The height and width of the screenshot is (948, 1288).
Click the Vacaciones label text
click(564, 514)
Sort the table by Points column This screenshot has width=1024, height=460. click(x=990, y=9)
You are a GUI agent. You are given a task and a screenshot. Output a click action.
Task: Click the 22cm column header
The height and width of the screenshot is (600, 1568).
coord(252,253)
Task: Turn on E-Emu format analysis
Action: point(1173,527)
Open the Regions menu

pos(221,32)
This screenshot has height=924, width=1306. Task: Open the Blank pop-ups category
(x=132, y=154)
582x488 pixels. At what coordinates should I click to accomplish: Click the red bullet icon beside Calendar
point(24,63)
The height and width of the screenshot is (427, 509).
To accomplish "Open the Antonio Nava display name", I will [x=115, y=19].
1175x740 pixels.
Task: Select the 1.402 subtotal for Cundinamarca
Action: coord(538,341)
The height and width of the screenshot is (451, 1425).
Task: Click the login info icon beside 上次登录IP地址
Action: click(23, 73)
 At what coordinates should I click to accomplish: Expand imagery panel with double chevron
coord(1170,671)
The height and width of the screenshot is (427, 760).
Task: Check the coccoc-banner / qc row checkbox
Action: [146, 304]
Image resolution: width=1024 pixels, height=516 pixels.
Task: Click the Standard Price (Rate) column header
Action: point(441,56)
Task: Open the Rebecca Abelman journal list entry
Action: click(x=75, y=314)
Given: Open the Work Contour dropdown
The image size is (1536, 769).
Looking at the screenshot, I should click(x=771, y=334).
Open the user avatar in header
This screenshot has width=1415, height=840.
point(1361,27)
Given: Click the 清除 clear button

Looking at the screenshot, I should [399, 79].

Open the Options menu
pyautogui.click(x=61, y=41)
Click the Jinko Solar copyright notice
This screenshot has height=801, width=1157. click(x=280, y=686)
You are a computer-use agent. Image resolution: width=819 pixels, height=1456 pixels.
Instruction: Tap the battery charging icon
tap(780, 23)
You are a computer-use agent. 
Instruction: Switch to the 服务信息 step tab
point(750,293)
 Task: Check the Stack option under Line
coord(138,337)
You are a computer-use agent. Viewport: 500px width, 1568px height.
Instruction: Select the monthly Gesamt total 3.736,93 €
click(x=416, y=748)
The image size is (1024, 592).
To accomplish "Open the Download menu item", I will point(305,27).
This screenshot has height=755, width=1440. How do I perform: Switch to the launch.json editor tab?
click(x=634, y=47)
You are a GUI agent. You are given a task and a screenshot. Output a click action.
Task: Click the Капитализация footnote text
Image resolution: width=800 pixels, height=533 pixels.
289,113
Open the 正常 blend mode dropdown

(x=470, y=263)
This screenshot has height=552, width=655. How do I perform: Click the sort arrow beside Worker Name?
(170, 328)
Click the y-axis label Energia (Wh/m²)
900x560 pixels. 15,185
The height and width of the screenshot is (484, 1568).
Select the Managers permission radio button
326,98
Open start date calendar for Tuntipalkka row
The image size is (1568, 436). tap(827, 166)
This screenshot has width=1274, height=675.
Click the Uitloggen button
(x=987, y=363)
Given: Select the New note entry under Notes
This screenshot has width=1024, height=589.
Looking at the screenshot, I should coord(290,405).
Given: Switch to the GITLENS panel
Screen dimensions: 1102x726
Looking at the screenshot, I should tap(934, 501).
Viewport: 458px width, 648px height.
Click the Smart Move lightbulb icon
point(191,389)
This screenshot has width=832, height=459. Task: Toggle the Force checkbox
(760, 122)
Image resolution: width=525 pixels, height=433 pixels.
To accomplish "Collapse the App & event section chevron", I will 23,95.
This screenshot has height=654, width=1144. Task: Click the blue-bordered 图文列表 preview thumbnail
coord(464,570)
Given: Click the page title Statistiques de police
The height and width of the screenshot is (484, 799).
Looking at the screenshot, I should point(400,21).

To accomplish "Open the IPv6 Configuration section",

» **Exercise objective**
Go through the records and show every line with the string "Viewport" in it.

» **Written answer**
You are a computer-use agent. Viewport: 500px width, 1568px height.
Viewport: 458px width, 648px height.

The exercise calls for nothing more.